-- begin PAGE EXCERPT --

9-12 months

Eclectic Education for Infant (9-12 Months)

The last quarter of the first year is electric. Your baby might be cruising, standing, maybe walking. They understand far more language than they can produce. They point, they gesture, they bring you things to share. For the eclectic homeschooler, this period is a preview of what's to come — a child with clear interests, strong will, and an insatiable drive to figure out how everything works. This is when many parents notice that the approach they planned isn't quite matching reality. Maybe you loved the idea of Montessori's orderly shelves, but your baby dumps everything in a pile and dances on it. Maybe you planned a Waldorf-style natural environment, but your baby is obsessed with the remote control. Eclectic homeschooling gives you permission to adjust — to take what works and quietly set aside what doesn't. Language is exploding behind the scenes. Your baby is absorbing vocabulary at a stunning rate, even if they're only saying a word or two. Every conversation, every narrated diaper change, every song is building a foundation that will show itself dramatically in the months ahead.

Key Eclectic principles at this age

Honor the drive to move — standing, cruising, climbing, and walking are the curriculum right now

Talk constantly and naturally, narrating real activities rather than drilling vocabulary with flashcards

Offer choices between two options to support emerging autonomy without overwhelming a pre-verbal child

Allow safe risk-taking — a baby who climbs a low step and wobbles is learning more than one who's always caught

Begin simple routines and rituals that will later evolve into your homeschool rhythm

A typical Eclectic day

Down to two naps (or transitioning to one), your day has more continuous awake time to work with. Morning starts with breakfast — self-feeding is well-established, and your baby likely eats what you eat, more or less. Free play follows, with a few intentional items available: a shape sorter, some nesting cups, a basket of small objects to sort. You might take a walk to the park where your baby practices walking on grass, climbing a low step, picking up leaves and sticks. After lunch and a nap, there's a sensory activity — finger painting, water play, or playing with cooked pasta. Late afternoon is for books, songs, and roughhousing. You read the same three books every single day because your baby hands them to you over and over. Dinner, bath, bedtime songs — the rhythm of the day IS the curriculum.

Eclectic activities for Infant (9-12 Months)

Walking practice on varied surfaces — grass, sand, carpet, wood — each one teaches balance differently

Simple shape sorter or ring stacker — demonstrate once, then let baby experiment without correcting

Safe kitchen participation — stirring a bowl, banging a wooden spoon, stacking plastic containers while you cook

First art experiences — edible finger paint, chunky crayons on large paper taped to the table or floor

Ball play — rolling a ball back and forth builds social turn-taking, tracking, and gross motor skills simultaneously

Nature collection walks — let baby pick up leaves, sticks, and stones (supervised) and carry them in a small basket

Parent guidance

As your baby approaches their first birthday, you may feel pressure to have a 'homeschool plan.' You don't need one yet, but it's a good time to articulate your values. What matters most to you in education? Freedom? Rigor? Creativity? Connection to nature? Community? Knowing your values helps you make eclectic choices that feel coherent rather than scattered. Write down three to five things you want your child's educational experience to include, regardless of method. These become your anchor points. When someone recommends a curriculum or philosophy, you can check it against your list instead of falling for every shiny new approach.

-- end PAGE EXCERPT --

REQUIRED TASKS:
1. In the infant homeschooling guide, how many things should parents write down that they want their child's educational experience to include?
2. Please list every value the infant homeschooling guide offers as an example of what might matter most to parents in education.

-- begin MATERIAL --

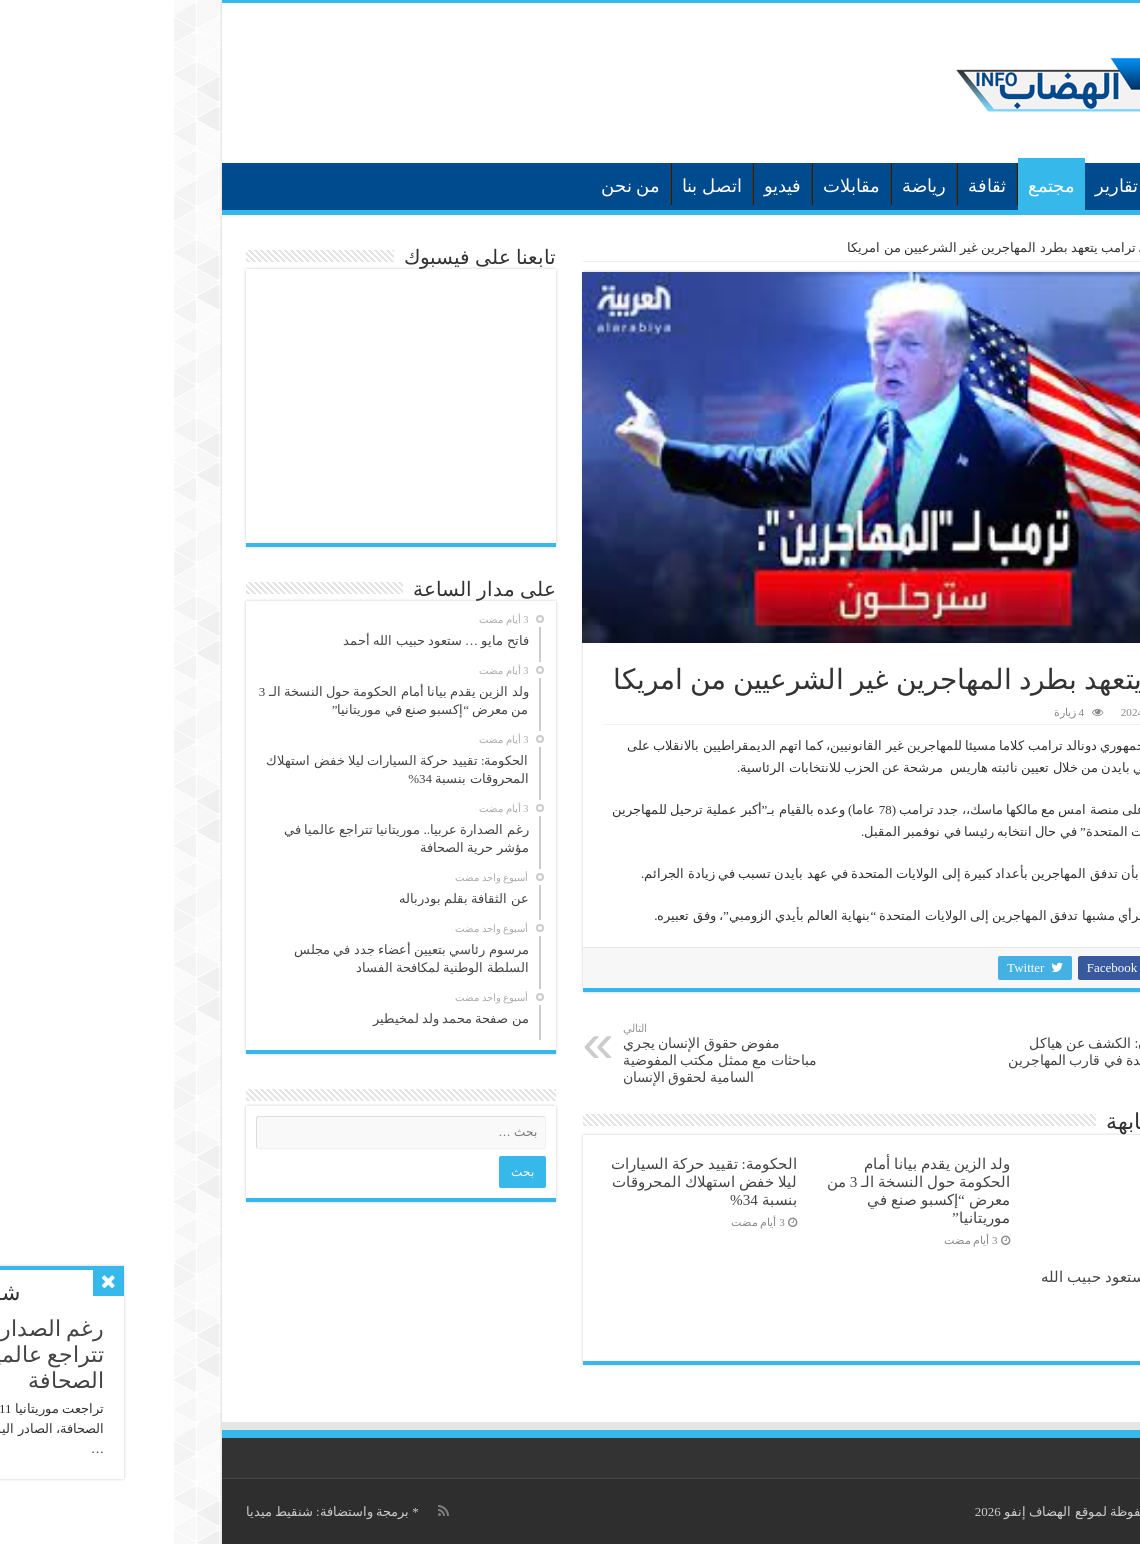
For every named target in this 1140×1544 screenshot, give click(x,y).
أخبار (1003, 186)
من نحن (457, 186)
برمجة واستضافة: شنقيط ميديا (153, 1511)
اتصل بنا (538, 186)
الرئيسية (1057, 184)
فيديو (608, 186)
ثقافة (813, 186)
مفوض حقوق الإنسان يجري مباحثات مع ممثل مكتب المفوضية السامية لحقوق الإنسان (551, 1053)
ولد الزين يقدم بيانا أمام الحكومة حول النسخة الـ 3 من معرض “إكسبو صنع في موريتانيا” (744, 1190)
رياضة (750, 186)
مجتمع (877, 186)
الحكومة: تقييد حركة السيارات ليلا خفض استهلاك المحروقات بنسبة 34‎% (530, 1181)
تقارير (942, 186)
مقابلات (677, 186)
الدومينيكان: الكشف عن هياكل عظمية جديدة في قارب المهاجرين (926, 1045)
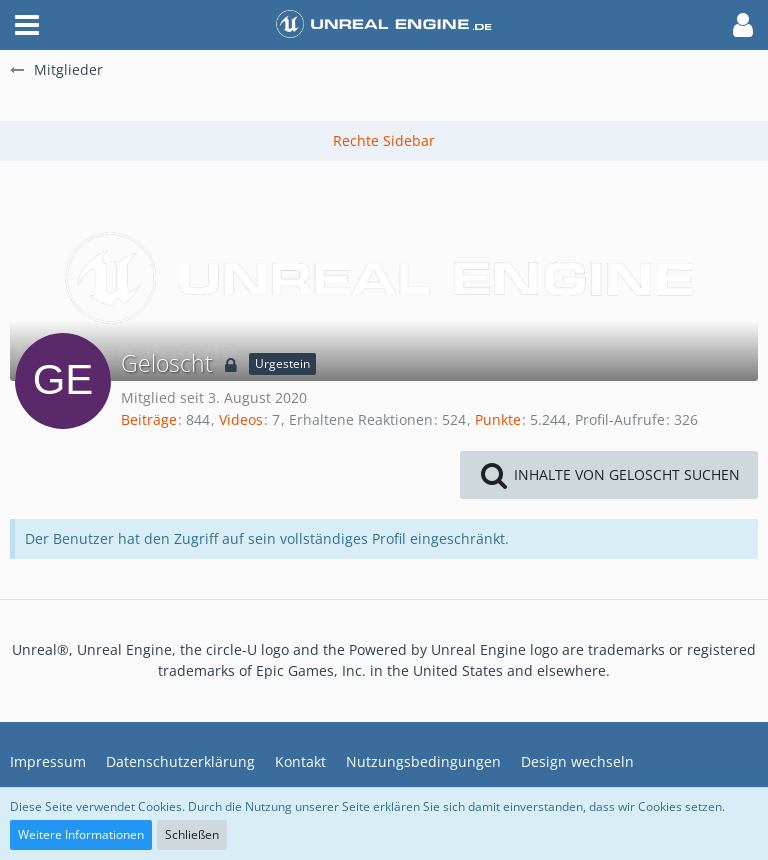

-- end MATERIAL --

FINAL ANSWERS:
1. Three to five.

2. Freedom, rigor, creativity, connection to nature, community.